Why Cybercriminals Are After Your Identity
It’s becoming a common headline: “Criminals steal (insert alarming number here) personal records from (insert major organization here)”. We hear about it over and over again. In fact, it’s so common that the market for personal information is collapsing due to the abundance a healthcare records for sale on the dark web.
Clearly, our personally identifiable information, known as PII, is the top target for cybercriminals. In fact, according to research conducted by IDTheftCenter.org, nearly 30 million records have been exposed this year in the United States alone. There’s big money in PII, and everyone—even your five-year-old—is a target.
What Is PII?
Personally Identifiable Information is any data that can be used to specifically identify an individual:
To clarify, here are somethings that are not considered PII:
- First or last name (if common, like John Smith)
- Country, state or city of residence
- Gender or race
- Name of school or workplace
- Business telephone numbers
- Badge numbers
Why Do Cybercriminals Want My PII?
Back in the day, thieves would dig through dumpsters of major retail stores hoping to find carbon copies of receipts that contained credit card numbers (they still do). Then, as technology evolved, bad guys invented card skimmers to steal the numbers from ATM machines (they still do this, too). But guess what? Your medical information is worth way more than your banking information.
Pardon me? Cybercriminals would rather have my medical information rather than my credit card? Truthfully, they would love to have both. But consider this: every day we create 2.5 Quintilian bytes of data; enough to fill 10 million Blu-ray discs. A lot of that data is personally identifiable information and it has more value than ever before.
Think about it. If someone has your personally identifiable information, they can pretend to be you. Health records give cybercriminals so much information about you that they can open credit card accounts on your behalf. They can take out a mortgage or use your medical info to file fake claims with insurers. Your information is a key that unlocks a very profitable door.
That’s why it is so critical for us all to know what information should be kept private. At work, if you handle customers’ PII, know and follow company policy to protect the confidentially of private data. At home, mind where you store PII and what you share. Stay vigilant and aware of potential threats. Monitor your on-line life, from medical to financial, from government to eBay. What you share online can, and will, be used against you. Never forget that it takes just one click to compromise your sensitive data.

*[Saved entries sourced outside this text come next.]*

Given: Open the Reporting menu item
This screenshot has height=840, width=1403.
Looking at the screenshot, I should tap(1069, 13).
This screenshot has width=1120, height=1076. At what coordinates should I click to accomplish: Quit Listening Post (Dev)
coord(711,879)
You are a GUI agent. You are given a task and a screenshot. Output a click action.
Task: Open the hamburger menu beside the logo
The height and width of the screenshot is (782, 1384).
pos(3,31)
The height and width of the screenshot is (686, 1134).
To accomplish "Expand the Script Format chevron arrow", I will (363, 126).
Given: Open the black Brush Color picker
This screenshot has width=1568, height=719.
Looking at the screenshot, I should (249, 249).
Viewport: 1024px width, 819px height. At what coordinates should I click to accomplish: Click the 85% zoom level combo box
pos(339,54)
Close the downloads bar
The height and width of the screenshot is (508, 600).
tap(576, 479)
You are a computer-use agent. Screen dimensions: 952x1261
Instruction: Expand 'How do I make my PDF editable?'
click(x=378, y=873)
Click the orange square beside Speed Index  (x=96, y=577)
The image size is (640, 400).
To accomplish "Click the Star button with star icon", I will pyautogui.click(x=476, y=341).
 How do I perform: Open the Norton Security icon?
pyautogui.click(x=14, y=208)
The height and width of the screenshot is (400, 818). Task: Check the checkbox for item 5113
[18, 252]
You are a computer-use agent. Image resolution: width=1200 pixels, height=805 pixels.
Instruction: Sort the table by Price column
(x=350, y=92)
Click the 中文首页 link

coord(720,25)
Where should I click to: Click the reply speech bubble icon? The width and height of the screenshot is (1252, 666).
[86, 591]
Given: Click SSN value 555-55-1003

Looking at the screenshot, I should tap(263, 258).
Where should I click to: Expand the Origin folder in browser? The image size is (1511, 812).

How Do I Protect Myself and My Family?
Make no mistake about it, you are a target. So are your children. In fact, a study conducted by Carnegie Mellon University’s CyLab that included more than 40,000 children in the United States showed that 10.2 percent of them have had their Social Security number used by someone else. That rate is 51 times higher than adults. But we can protect ourselves and our families by following a few easy steps.
Top 5 Steps to Preventing ID Theft
- Share with care. Don’t respond to requests for personal information, such as your full name, birthdate, address or anything that might be useful for criminals. Regardless if the request comes via mail, phone or online, remain skeptical and keep your information private.
- Use strong passwords. We can’t emphasize this enough. Strong passwords are your best defense mechanism. And not just for your bank or credit card accounts; we need strong, unique passwords for EVERY account. Even your junk email account. Your front-door security is only as strong as your weakest password.
- Buy a shredder. Documents that contain sensitive information need to be properly disposed of. Shredding them is the best way prevent criminals from using a technique known as dumpster diving. Dumpster divers dig through your trash hoping to find bank statements, old credit cards, voided checks, etc. Don’t just dump; destroy.
- Keep tabs on your credit report. You should check your credit report at least once a month. If you notice major fluctuations in your credit score, or see queries that you didn’t authorize, contact the fraud department immediately. Consider joining an on-line Identity Theft Protection service.
- Trust but verify. When you’re online; whether applying for a credit card, a loan, or any service that requires personally identifiable information, verify that the site you are logged into is legitimate. Do your homework. Check the site’s reputation and consider installing a web-reputation plug-in in your browser. Look for the ‘https’ symbol in the Address Bar (it indicates that you have secure connection). If you’re unsure, close the window immediately.